The recommended reading order is as follows:
- "What is HDL" — this document describes what Hardware Description Languages (HDL) are.
- "How FPGA Works" — this document explains how an FPGA works internally.
- "Sequential logic" — this document covers the classification of digital logic (combinational / sequential), the evolution of bistable cells from an inverter loop to a D flip-flop, the phenomenon of metastability, and the critical path.
- "Implementation Steps" — this document describes the process of implementing a project, from an HDL description of a digital circuit to the configuration of an FPGA with that circuit. Reading it will give a deeper understanding of how an FPGA works and allow you to look at some of its real internal elements.
Note that the second paragraph did not use the word "understand." That word often carries the wrong meaning. One can read a document and understand every word without grasping the meaning behind those words (hearing without listening). In Robert Heinlein's novel Stranger in a Strange Land, a special Martian word is introduced that cannot be translated into any Earth language: "grok," which carries many meanings. At first glance, one might think it simply means "to understand," but that is not so. For example, water is extremely scarce on Mars, and the act of drinking it (in the story, of course) is a full ritual, also described by the word "grok." To grok something means that it has become part of your very being. Applied to information, it means that the information has become part of you and has changed the way you think. To grok is to comprehend something at the deepest possible level — to see the girl in the red dress through the curtain of falling green symbols. Even this paragraph is written so that you do not merely understand that these documents are important to understand — but grok that these documents are important to grok.

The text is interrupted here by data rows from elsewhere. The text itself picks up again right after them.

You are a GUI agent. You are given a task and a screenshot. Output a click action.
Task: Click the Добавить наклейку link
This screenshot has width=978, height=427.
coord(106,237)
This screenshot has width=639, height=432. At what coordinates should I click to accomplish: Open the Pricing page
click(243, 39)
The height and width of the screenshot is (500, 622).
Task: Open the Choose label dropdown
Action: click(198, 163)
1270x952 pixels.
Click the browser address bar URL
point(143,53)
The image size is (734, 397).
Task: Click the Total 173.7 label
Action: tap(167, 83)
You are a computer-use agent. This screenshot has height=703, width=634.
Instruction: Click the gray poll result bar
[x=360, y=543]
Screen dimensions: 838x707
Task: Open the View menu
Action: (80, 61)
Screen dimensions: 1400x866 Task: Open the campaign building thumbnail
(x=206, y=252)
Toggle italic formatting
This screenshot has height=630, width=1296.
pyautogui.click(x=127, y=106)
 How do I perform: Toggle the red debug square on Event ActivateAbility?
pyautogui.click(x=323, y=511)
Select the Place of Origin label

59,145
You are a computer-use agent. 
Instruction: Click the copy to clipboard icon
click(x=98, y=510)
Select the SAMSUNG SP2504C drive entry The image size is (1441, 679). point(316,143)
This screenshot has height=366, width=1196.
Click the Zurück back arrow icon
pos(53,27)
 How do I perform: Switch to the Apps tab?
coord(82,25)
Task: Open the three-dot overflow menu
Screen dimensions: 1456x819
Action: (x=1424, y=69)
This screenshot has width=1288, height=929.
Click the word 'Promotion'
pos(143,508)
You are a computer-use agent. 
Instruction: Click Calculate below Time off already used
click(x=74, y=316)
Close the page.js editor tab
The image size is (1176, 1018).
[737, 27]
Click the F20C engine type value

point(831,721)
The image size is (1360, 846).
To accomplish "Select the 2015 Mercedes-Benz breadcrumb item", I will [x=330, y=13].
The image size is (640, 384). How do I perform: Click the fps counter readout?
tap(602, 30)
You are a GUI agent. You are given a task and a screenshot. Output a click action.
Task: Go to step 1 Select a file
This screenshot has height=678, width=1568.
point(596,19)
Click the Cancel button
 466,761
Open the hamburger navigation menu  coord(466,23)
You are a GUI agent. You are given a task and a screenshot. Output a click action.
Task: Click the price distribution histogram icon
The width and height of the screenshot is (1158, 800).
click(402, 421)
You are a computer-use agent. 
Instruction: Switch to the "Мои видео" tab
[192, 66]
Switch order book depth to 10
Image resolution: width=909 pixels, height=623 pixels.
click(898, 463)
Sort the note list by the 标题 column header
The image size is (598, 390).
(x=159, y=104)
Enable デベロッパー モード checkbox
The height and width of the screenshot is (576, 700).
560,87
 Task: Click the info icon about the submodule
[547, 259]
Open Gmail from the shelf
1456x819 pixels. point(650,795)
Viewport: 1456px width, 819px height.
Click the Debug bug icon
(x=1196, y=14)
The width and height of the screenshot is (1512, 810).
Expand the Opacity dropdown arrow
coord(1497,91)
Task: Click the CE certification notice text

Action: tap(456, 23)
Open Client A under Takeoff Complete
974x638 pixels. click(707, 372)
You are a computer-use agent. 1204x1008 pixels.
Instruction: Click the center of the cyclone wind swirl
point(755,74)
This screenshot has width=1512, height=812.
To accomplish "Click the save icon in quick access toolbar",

In the end, it does not matter what word you use to describe the result of your reading. What matters is this: if after reading these documents you still find yourself using phrases like "declaring a variable" during lab sessions, then something has gone wrong, and your way of thinking is still locked in the "programming" paradigm. That is not necessarily bad — it will simply make the process of studying and completing the lab assignments more difficult.